Carter said “I have been grieved in the last few years because some differences which I don't totally comprehend have separated us from the Southern Baptist Convention.”
“None of these differences are enough to prevent reconciliation,” Carter said. “I hope and pray we will be reunited with them and with other Baptists,” he said, to applause.
Carter said he does not minimize the importance of controversial questions such as abortion, homosexuality, the dominance or servanthood of pastors, the separation of church and state, the priesthood of believers, or whether scripture should be interpreted by the words and actions of Jesus Christ or by a group of elected leaders.
But, “Paul made it vividly clear that applying any of these issues, no matter how important, to salvation, would dam up progress” and hinder the church, Carter said.
The gospel is not of human origin but divine, Carter said, and “its message should not be distorted by controversial human opinion.”
Carter cited 1 Corinthians 2:1-2, John 3:16 and Ephesians 2:8-9 as encapsulations of the gospel — salvation by faith in Christ. “That's adequate,” he said.
“There's nothing wrong with believing in fundamentals. All of us have fundamental beliefs.” The most important belief, Carter said, is that “we are saved by the grace of God through faith in Jesus Christ.”
Carter asked those present to repeat that statement with him, adding “this is adequate as a foundation on which every Christian denomination on earth can unite in harmony and peace and mutual cooperation to spread the gospel of Christ to all people.”
“But that's not what happened to the Galatians or to us,” Carter said. “We start dividing ourselves over tiny definitions.”
Carter cited as an example the “continued practice of discriminating against women, depriving them of their ability to serve God.”
Jesus treated women as equal to men, a view that was dramatically different from prevailing practices, Carter said, but some Baptists “want to keep women in their place.”
Carter acknowledged that some passages from Paul's writings have been used to promote the idea that women should be submissive to their husbands and silent in church. But Paul affirmed women in other texts such as Romans 16, where he described some women as deacons, apostles, ministers and saints, Carter said.
“Paul was not separating himself from the lesson Jesus taught,” Carter said. “His clear message is that women should be treated as equals in their right to serve God.” Carter cited Paul's statement in Galatians 3:28: “There is no longer Jew or Greek, there is no longer slave or free, there is no longer male and female; for all of you are one in Christ Jesus.”
If being Jew or Greek, slave or free does not impact one's equal opportunity to serve Christ, then being male or female shouldn't either, Carter said.
“Should we Baptists, Christians, exclude more than half the devout Christians on earth from fulfilling the call of God to service of Christ?,” Carter asked.
Different Baptist groups within the BWA may disagree over the role of women in ministry, but that should not prevent the groups from working together, he said.
Baptists must resist rigidity, domination, and exclusion, Carter said. He cited Galatians 5:26 and Ephesians 4:32, saying believers should not provoke one another but be kind and forgiving.
“The vast and diverse Christian world needs to rise above divisive controversies, adhere to the basic Christian message, to emphasize healing of differences,” Carter said. In drawing close to Christ individually, believers will also draw close to each other, to “follow our Savior, the Prince of Peace, in reaching out to the lost and alleviating the suffering of others.”

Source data
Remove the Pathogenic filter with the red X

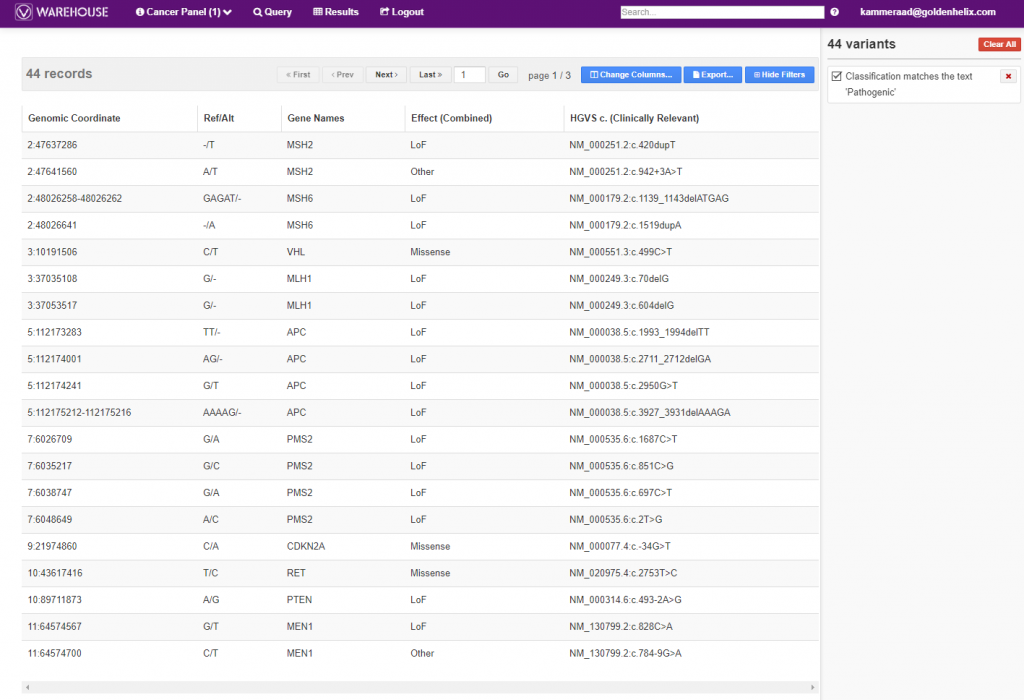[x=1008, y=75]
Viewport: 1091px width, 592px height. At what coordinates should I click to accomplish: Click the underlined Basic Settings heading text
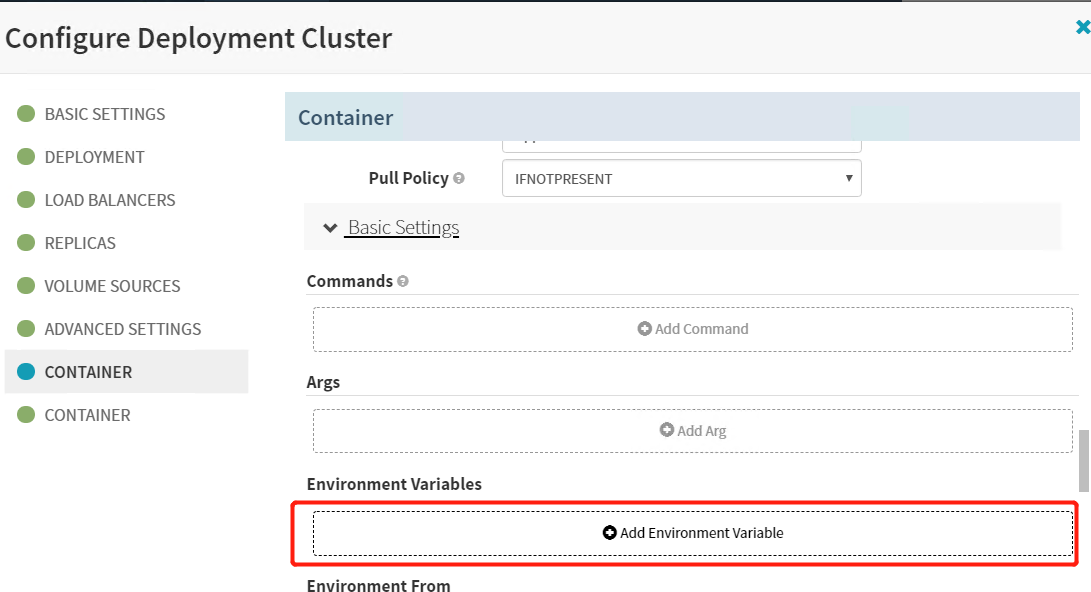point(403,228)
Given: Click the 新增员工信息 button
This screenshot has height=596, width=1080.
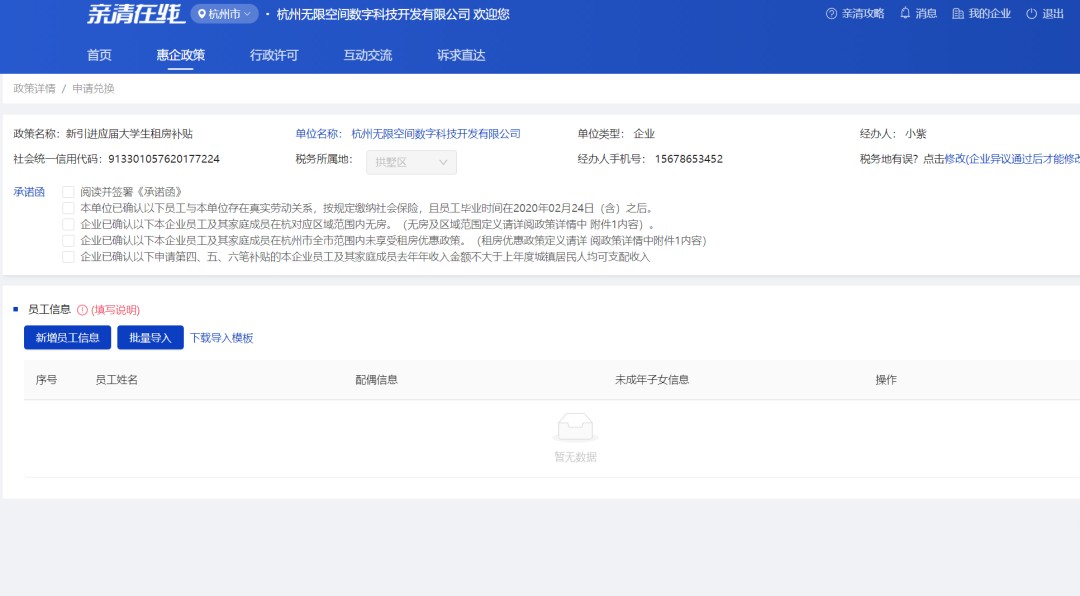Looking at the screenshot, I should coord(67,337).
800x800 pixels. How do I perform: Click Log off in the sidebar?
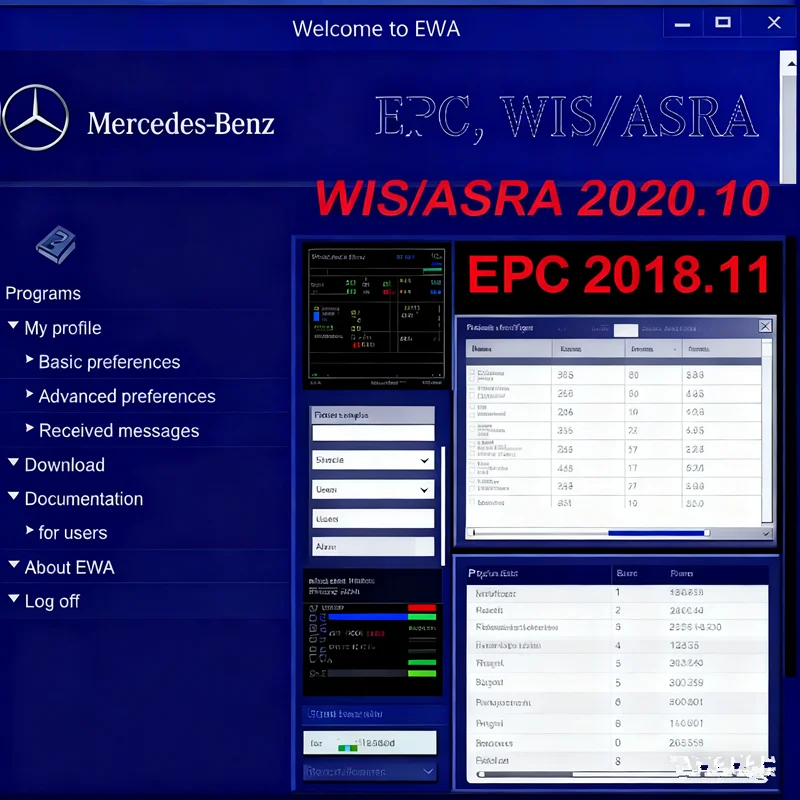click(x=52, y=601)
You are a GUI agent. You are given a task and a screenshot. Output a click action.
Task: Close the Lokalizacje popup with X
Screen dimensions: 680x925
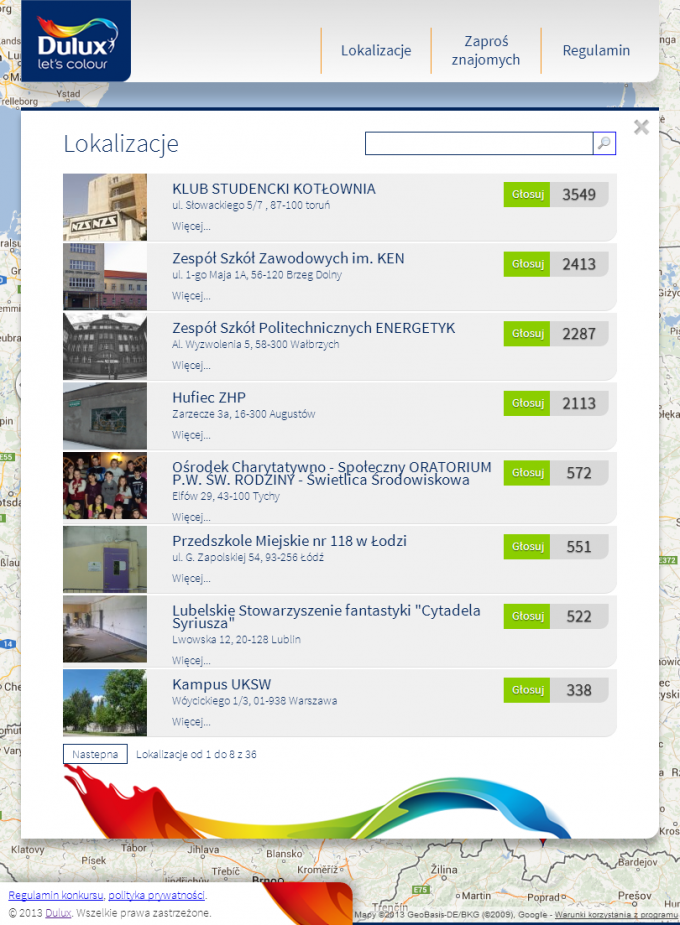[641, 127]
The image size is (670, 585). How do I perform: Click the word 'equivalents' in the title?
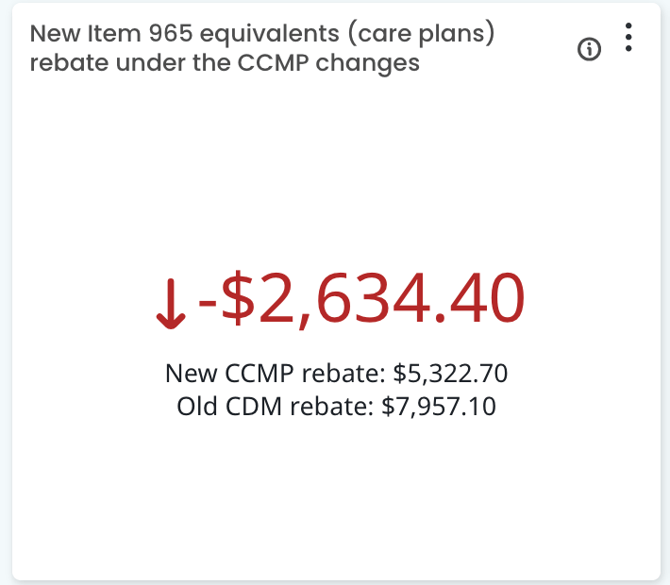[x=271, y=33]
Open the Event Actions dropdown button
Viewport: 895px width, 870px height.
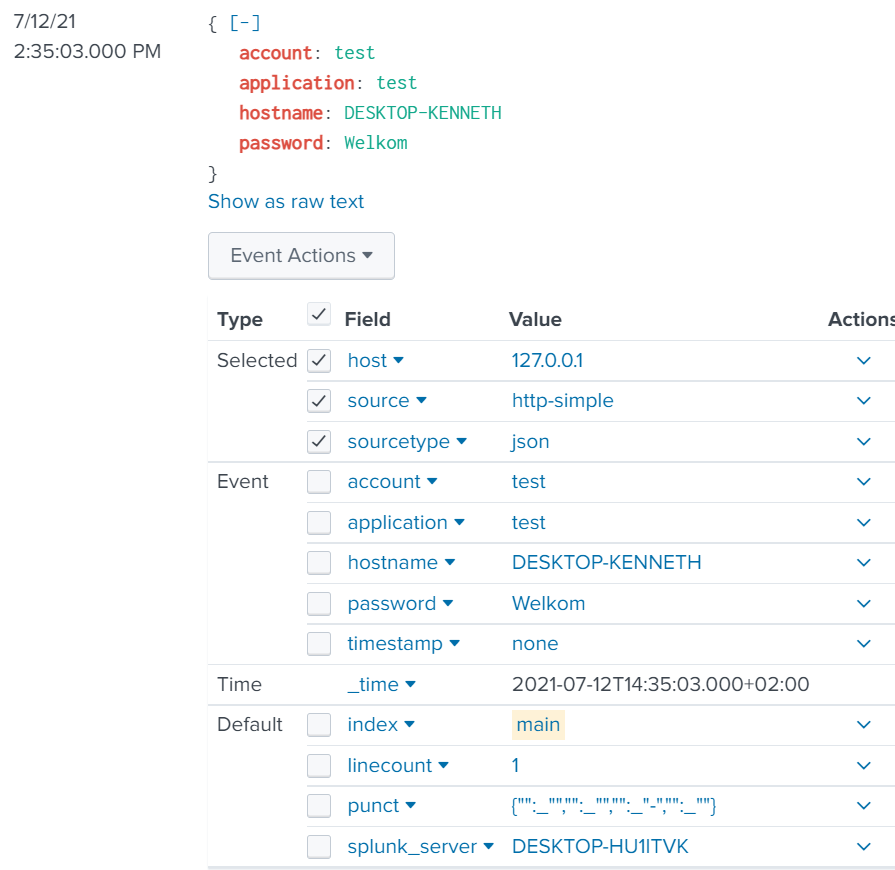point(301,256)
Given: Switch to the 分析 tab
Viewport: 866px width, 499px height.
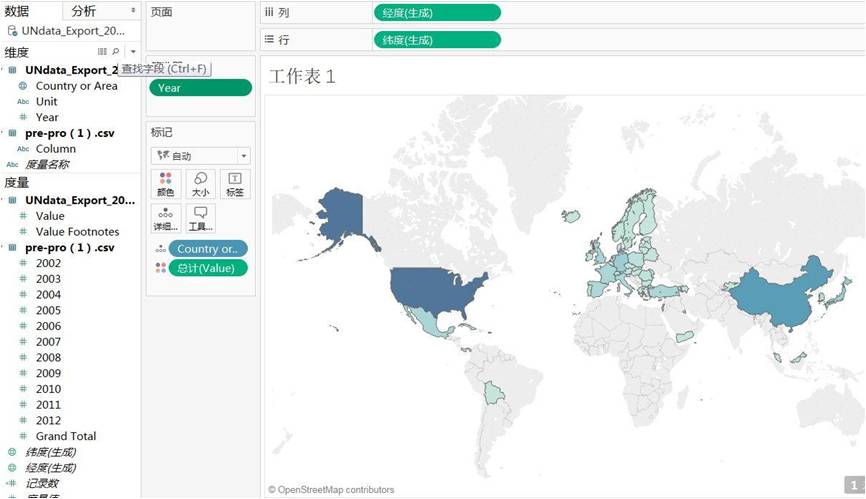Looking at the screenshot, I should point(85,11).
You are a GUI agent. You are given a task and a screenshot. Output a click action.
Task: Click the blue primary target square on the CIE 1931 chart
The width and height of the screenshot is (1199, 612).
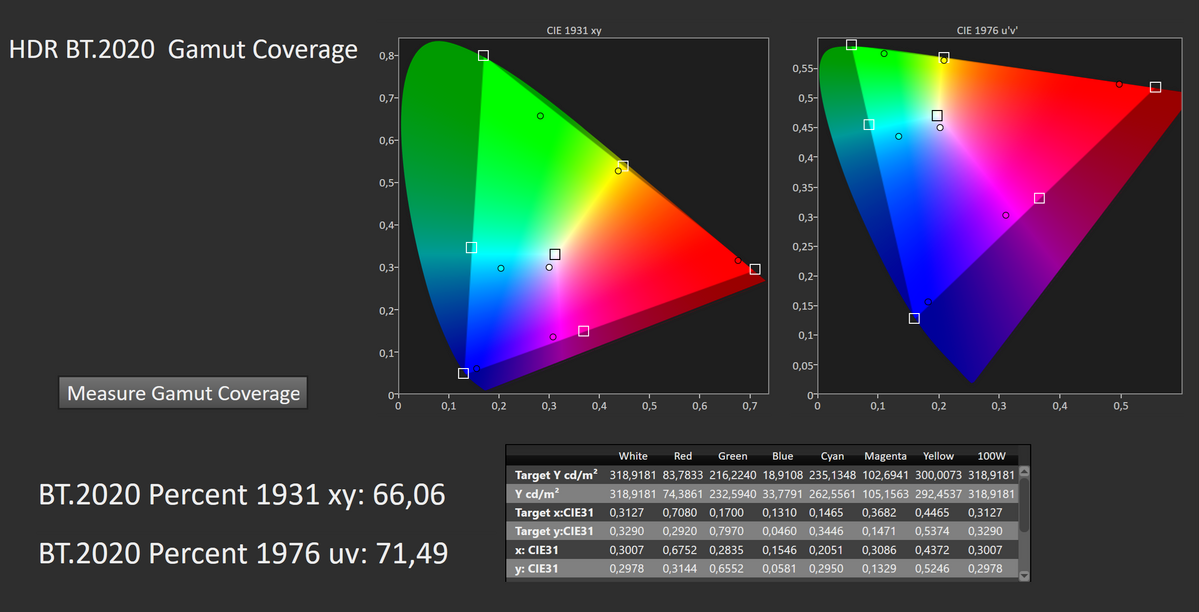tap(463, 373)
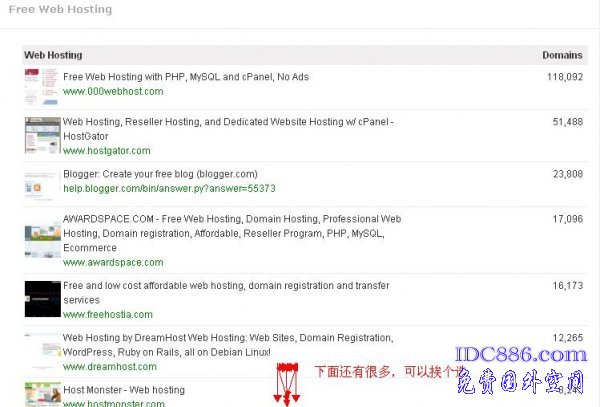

• WHAT TO WORK ON:
1/ Summarize the passage on Carter's speech in two sentences.
2/ In the passage on Carter's speech, which text does Carter cite where Paul described some women as deacons, apostles, ministers and saints?

• RESPONSES TO THE TASKS:
1/ Carter said the differences separating his listeners from the Southern Baptist Convention are not enough to prevent reconciliation, and that salvation by the grace of God through faith in Jesus Christ is an adequate foundation on which every Christian denomination can unite. He pointed to discrimination against women as an example of division over tiny definitions, and he argued from Paul's writings that women should be treated as equals in their right to serve God.

2/ Romans 16.